Davvero siamo convinti che l’unico fine dell’apparato pubblicitario sia quello di vendere i prodotti? Guardiamo alla realtà: i media fabbricano i desideri e le opinioni. A cosa pensiamo che servano ad esempio le scienze umane, come la psicologia e la sociologia? Ad esercitare il controllo ossessivo ed ininterrotto dei comportamenti sociali. L’uomo moderno è irreggimentato da codici di comportamenti, che non percepiamo, perché colpiscono l’inconscio, l’immaginario. Pensiamo ai "valori" mediatici che ci sono inculcati fin dall’infanzia, il successo, la popolarità, ecc. Siamo codificati anche nelle nostre (false) trasgressioni, che diventano un altro momento di massificazione conformistica: lo avevano già insegnato i Greci con i Saturnali e il ritorno alla Notte Cosmica, all’Indistinto Primordiale, dove tutto ricomincia dall’inizio, e si annullano le differenze sociali. Quest’ossessione collettiva per il sesso e la pornografia, le adunate di piazza (che si tratti di curve del tifo o di Festivalbar), il mito della velocità e l’ebbrezza in discoteca… I criminologi sanno benissimo che nelle metropoli è utile lasciare delle "zone d’ombra", (di solito nelle periferie) per far si che siano utilizzate alla catarsi delle pulsioni distruttive (eh sì, perché puoi "normalizzare" finché vuoi, ma non puoi sublimare tutto…).
Mi permetto anche di proporti una chiave di lettura diversa, da quella che hai fatto tua, al riguardo della presunta estraneità alla cultura occidentale del nazismo e dello stalinismo.  premesso che non condivido l’equiparazione assiomatica del comunismo al nazismo, che era stata avanzata dal primo Nolte, ma anche lui, ultimamente ha ritrattato questa tesi), sostengo che il nazismo e lo stalinismo sono fenomeni non marginali, bensì attinenti ed omogenei alla cultura occidentale.

 Mi permetto di rimandarti alla Dialettica dell’Illuminismo di Theodor W Adorno ed Max Horkheimer, in cui viene colto un filo rosso, il nesso tra la Ragione dei Lumi ed Auschwitz. Dal sogno prometeico del dominio sulla natura, la Ratio illuminista espunge da sé qualunque ostacolo alla realizzazione dei suoi scopi (Dio, la morale). In breve si passa dal dominio sulla natura, al dominio sull’uomo. La Ragione dopo aver desacralizzato il Mondo, e sottomesso la natura ai suoi voleri, si trasforma in Ragione Strumentale, che si muove unicamente sulla linea di demarcazione causa-effetto. Il passaggio al Totalitarismo è breve: tutto quello che impedisce la realizzazione del profitto dev’essere rimosso.

**SCOPO DELL'ESERCIZIO**
Elenca tutte le persone citate per nome nel brano estratto, riportando ciascun nome nella forma in cui compare.

**DATI FORNITI**
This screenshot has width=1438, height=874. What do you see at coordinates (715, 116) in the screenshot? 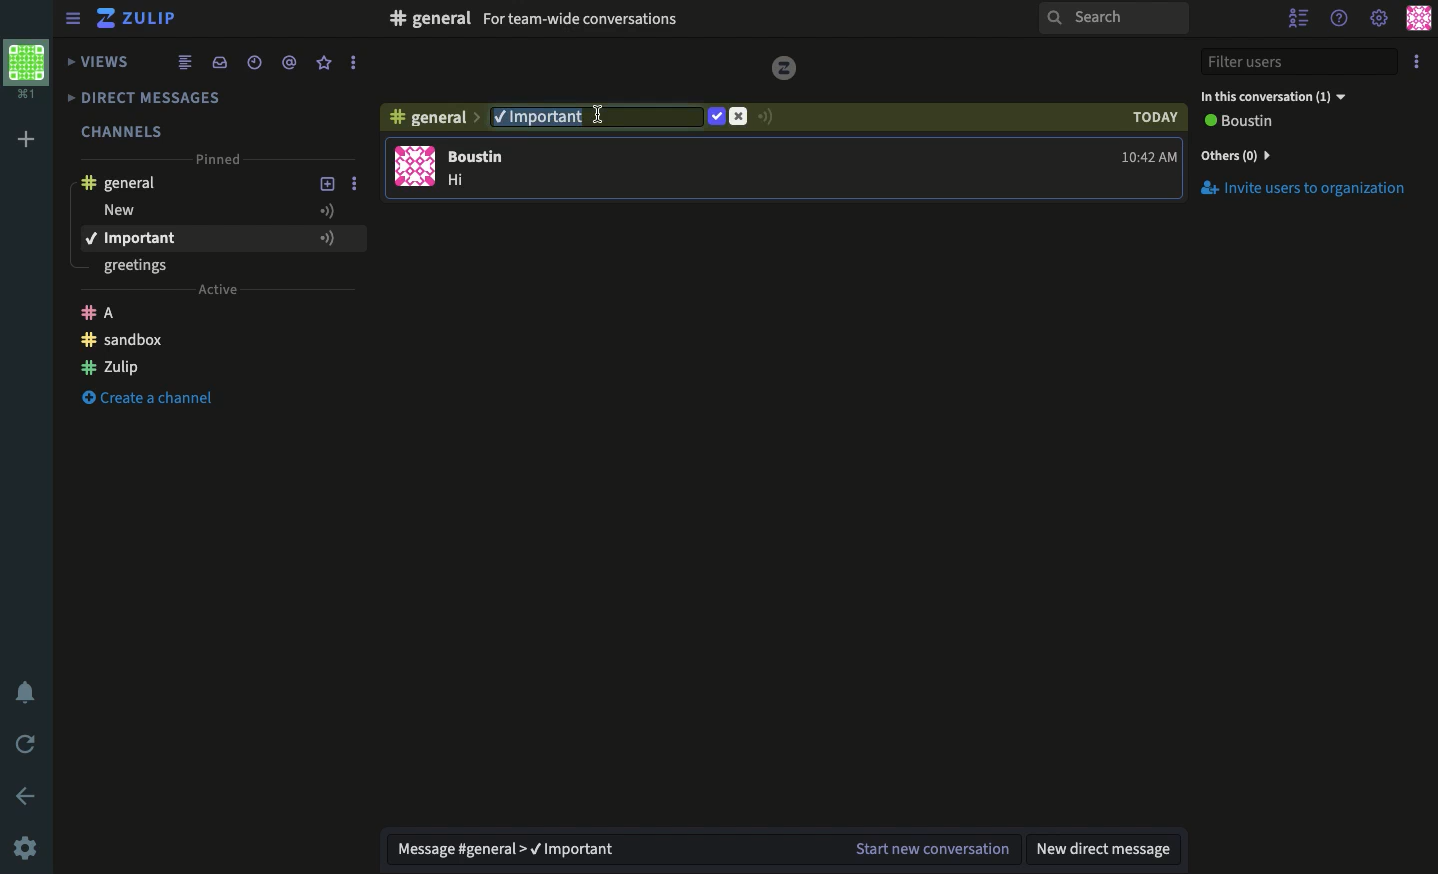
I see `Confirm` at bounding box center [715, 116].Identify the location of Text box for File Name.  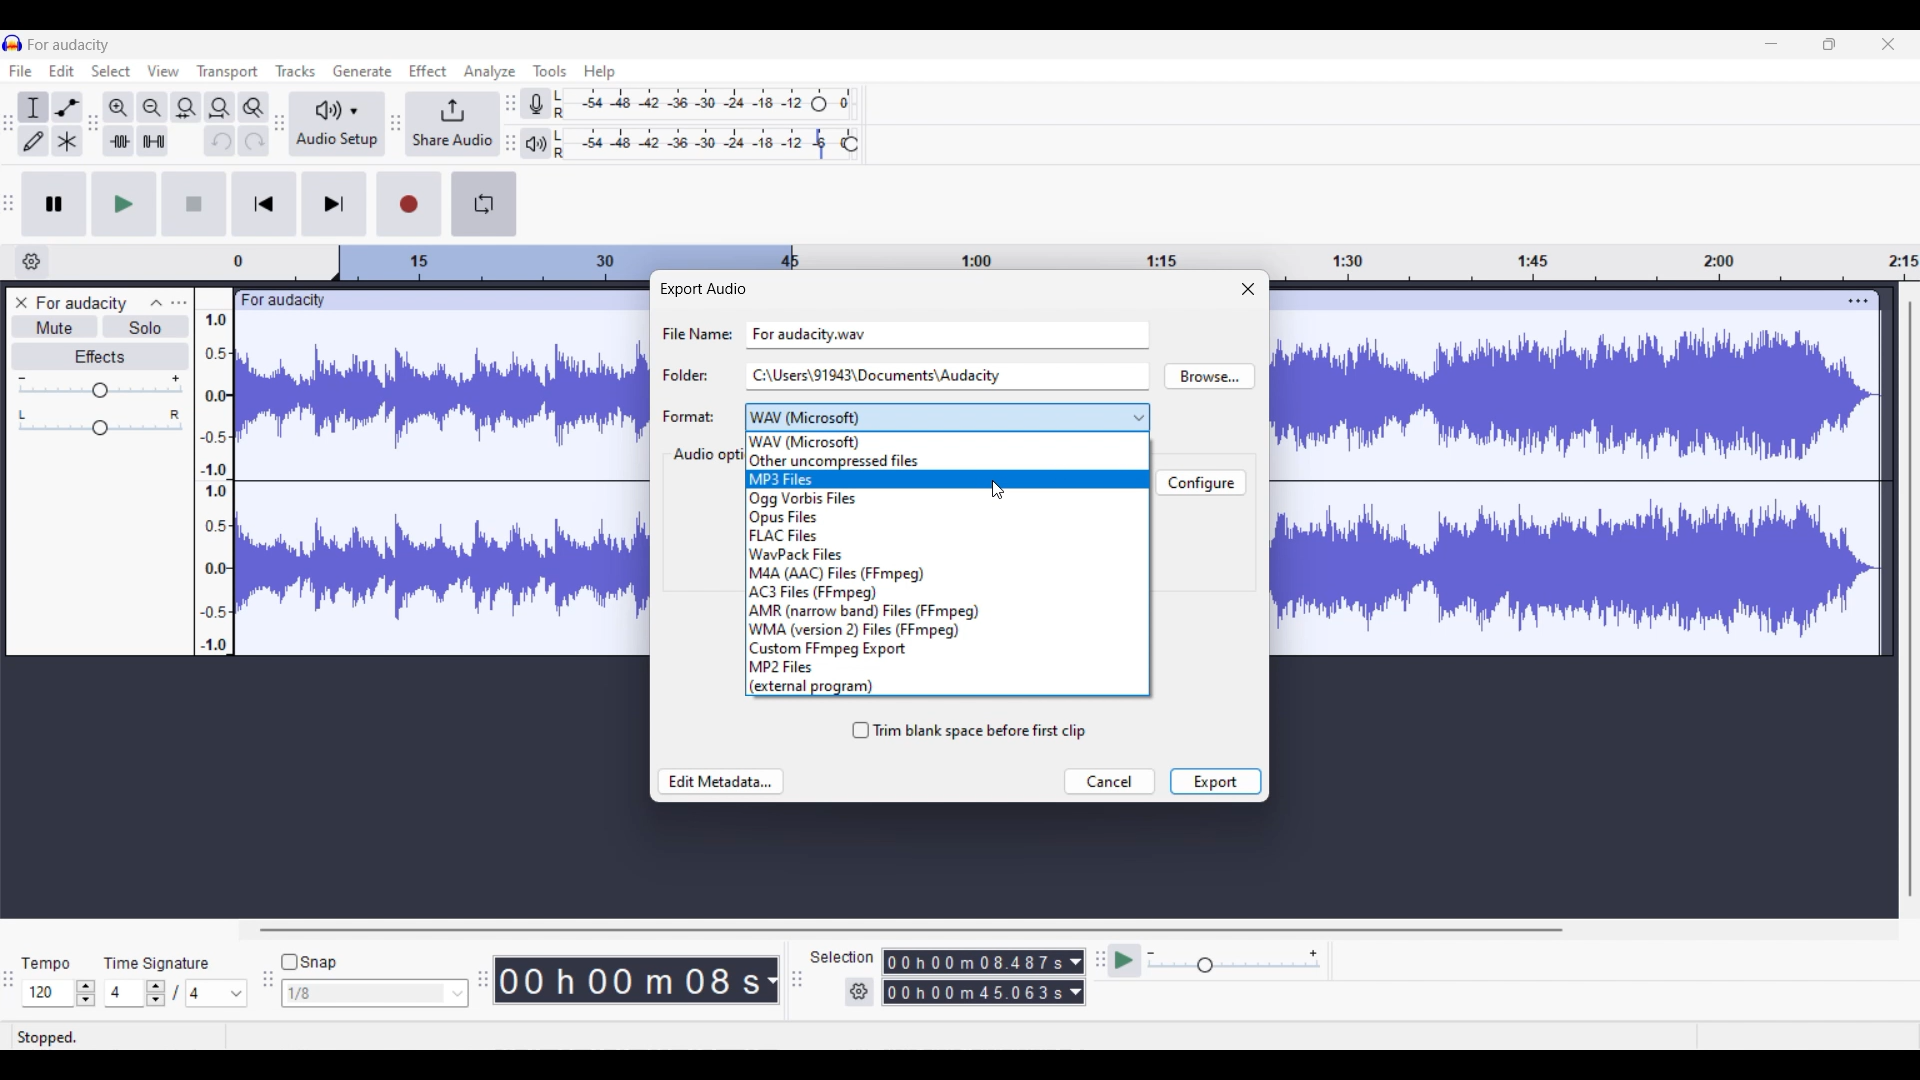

**RISULTATO FINALE**
Nolte
Theodor W Adorno
Max Horkheimer